Forgive me if I'm missing something but this appears to just backup files so it would be fine for source code (should be in version control and safe already) and static assets (like user uploads) but doesn't appear to address things like DB backups which I feel like is the number 1 thing lost if you lose access to your host (followed by user uploads). The problem with DB backups is you can't just backup the data directory (like /var/lib/mysql) unless you've shutdown the DB or you can do a dump (mysqldump) but backing that up hourly is not a good solution IMHO. I guess you could have a replica that you shut down at the top of the hour, backup the data directory, then start back up but all if this is to say this post is not a silver bullet to "Automatically backup a Linux VPS".
This is NOT a knock against the author, I just wanted to point out that "backups" are much more complicated than "copy files elsewhere". For DB's I'd probably consider running a replica on 1 or more other clouds. IDK the logistics of replication over the internet but I know for work we do replication from our datacenter down to our local servers and that's over a relatively slow connection so I assume it's possible to do it from cloud-to-cloud.
Absolutely. Maybe I should have noted that this is more of a guide to make your existing backup procedures more redundant, which implies that you already have local "backups" being made of whatever you want to redundantly store in S3 or B2 or anywhere externally.

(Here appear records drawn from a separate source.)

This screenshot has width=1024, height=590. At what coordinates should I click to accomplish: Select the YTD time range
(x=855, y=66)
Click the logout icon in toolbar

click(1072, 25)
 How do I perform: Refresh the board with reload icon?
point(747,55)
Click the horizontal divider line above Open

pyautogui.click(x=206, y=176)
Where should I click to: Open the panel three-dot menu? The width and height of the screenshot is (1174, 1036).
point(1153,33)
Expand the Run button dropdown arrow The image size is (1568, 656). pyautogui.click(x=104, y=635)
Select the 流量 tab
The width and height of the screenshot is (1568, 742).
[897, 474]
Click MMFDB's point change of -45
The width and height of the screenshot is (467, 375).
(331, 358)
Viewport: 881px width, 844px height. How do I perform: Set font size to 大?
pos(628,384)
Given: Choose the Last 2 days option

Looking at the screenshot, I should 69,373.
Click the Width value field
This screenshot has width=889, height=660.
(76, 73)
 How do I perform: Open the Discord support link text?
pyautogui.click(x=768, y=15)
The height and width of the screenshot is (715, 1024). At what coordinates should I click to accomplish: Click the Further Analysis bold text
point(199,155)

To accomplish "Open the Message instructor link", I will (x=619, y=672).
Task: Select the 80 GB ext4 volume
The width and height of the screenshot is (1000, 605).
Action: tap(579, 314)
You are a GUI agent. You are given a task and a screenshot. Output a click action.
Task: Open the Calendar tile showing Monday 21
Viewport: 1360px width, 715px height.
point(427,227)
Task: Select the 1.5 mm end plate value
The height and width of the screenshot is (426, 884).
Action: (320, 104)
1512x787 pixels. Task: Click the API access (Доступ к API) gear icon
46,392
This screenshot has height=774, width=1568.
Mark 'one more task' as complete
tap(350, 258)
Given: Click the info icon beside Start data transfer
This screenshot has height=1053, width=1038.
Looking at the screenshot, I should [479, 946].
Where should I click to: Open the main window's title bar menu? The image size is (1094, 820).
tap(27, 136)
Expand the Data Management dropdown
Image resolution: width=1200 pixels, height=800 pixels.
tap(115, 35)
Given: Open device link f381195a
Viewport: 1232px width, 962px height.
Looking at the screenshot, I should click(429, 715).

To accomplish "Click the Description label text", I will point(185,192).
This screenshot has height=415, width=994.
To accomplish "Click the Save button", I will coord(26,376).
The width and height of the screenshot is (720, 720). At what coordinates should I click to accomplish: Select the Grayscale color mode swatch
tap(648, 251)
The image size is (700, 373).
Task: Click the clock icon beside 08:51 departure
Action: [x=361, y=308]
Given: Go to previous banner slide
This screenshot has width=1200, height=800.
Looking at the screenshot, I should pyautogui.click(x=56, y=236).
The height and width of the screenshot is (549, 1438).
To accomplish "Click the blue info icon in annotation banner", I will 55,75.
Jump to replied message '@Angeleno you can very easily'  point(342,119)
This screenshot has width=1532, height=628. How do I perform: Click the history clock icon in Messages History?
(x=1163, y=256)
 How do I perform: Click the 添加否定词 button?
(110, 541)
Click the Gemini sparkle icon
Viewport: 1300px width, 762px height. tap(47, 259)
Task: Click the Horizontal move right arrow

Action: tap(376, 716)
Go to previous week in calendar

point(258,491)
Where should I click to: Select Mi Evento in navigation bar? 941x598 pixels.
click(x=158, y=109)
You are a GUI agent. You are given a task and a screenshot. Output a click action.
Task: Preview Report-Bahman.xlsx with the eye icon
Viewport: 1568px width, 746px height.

In that case, it does become as simple as just copying files elsewhere. (For example, using the Restic steps in my post to backup a folder of hourly database dumps, like you mentioned.) Replicating databases (and other methods made specifically for DBs) is certainly a much, much better route for mission-critical and/or enterprise data.
Covering every permutation of different types of data to backup would have made a long post much longer, but I'll add writing a part two to my to-do list covering rudimentary database backups since that has been brought up here a few times.
Awesome! I really hope I didn't come across as attacking you/your post, I found it really useful. I just wanted to remind people that the DB wouldn't really be covered by this (except in the case you mentioned where you are dumping the data).
I am definitively looking at this through the lens of where I work where a mysqldump (or equivalent) could take days to complete in full (DB is nearing 2TB in size now). For a number of projects a mysqldump might only take seconds or minutes and would be a perfect candidate for this backup scheme.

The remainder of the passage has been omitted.